While many students already may have quit on their new year’s resolutions, others are still waiting to celebrate their new year.

Tomorrow, January 31, Lunar New Year will be celebrated around the world. It is a holiday celebrated by different Asian cultures and is determined by the lunisolar calendar.
Chinese New Year is celebrated in many Asian countries where Chinese populations flourish. Melody Chan, a senior who used to live in Hong Kong, compares her experiences from Hong Kong to now in America. “I would say Chinese New Year basically sums up Chinese culture. It’s red, loud with money, family and food. It’s like Christmas for the Chinese,” Chan explained. “Also, in Hong Kong they get a whole month off for Chinese New Year because this is the time where people travel back to their hometown.”

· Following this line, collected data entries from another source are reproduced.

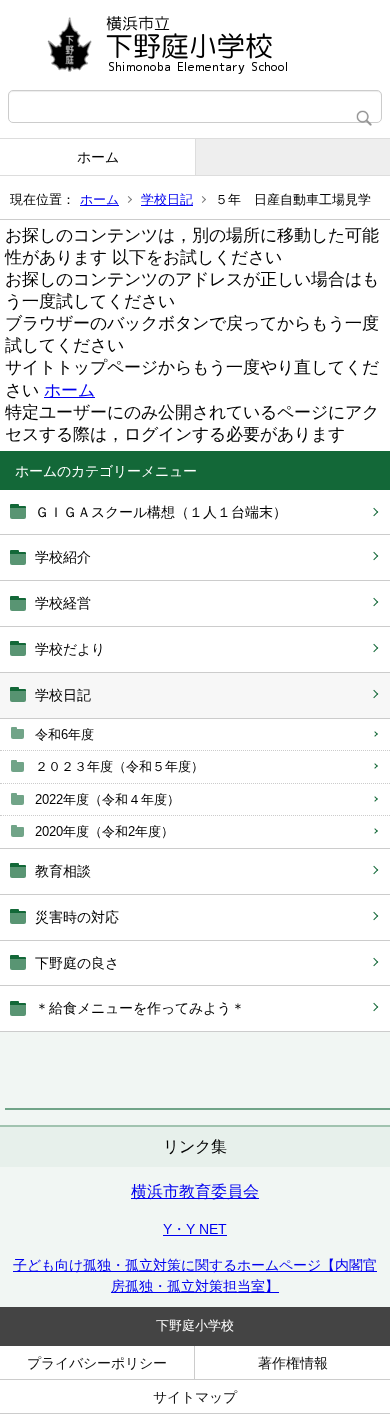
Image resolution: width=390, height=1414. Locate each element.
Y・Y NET (195, 1229)
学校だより (70, 649)
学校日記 (167, 199)
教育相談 (63, 871)
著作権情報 (293, 1363)
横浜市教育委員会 (195, 1191)
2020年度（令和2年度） (104, 831)
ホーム (98, 157)
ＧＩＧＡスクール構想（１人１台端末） (161, 512)
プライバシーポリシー (97, 1363)
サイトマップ (195, 1397)
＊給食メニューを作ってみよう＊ (140, 1008)
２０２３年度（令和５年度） (119, 766)
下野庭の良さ (77, 963)
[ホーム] (195, 45)
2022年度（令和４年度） (107, 799)
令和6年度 (64, 734)
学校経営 (63, 603)
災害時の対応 (77, 917)
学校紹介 (63, 557)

The lunar calendar is determined by the moon phase and the time of the solar year. This calendar system is different than the Gregorian calendar that is used here the United States. Celebrations around this time include Vietnamese New Year (Tết Nguyên Đán), Chinese New Year, Korean New Year (Seollal), Monogolian New Year (Tsagaan Sar) and Tibetan New Year. There are many different traditions that are practiced. In Chinatowns such as in Washington D.C, New York City and San Francisco, there are always large festivals on the streets with parades and lion dances.
Traditionally in Hong Kong, Chan would have a traditional breakfast with “New Year’s only” radish and sweet rice cakes made by her grandparents. Afterwards, they would visit family friends and receive red envelopes with money inside. “But now in America we just all gather in a Chinese restaurant or grandparent’s house and have breakfast and collect red envelopes all at once. We are supposed to say something nice and also wishes to another when we ask for a red envelope,” Chan explained.
Yuna Oh, who celebrates Korean New Year described her experience as getting together with family and friends and eating many traditional foods, including one called “ddeokgguk” which is rice cake soup. This soup symbolizes having a new clean slate for the New Year and is a main dish that every Korean eats. “Some people also wear the traditional clothes called hanbok and bow to the elders and older people in the family, and they give us money when we bow to them,” said Oh. “I think it’s pretty important in Korea but now that I moved here, it’s not as big as it was before.”

Celebrating Vietnamese New Year, sophomore Thi Nguyen described her celebrations as going to church for a special mass and then over to a relative’s house to pray for their grandparents and other relatives who have passed away. After they eat, they all line up in front of each relative and wish for them to have good health and to make a lot of money for the New Year. “Once we’re done they give us a red envelope with money inside. Some traditional foods we eat includes moon cakes (banh chung) and sticky rice cake (ban tet). Also, the Vietnamese women wear these nice traditional dresses called ao dai,” Nguyen described.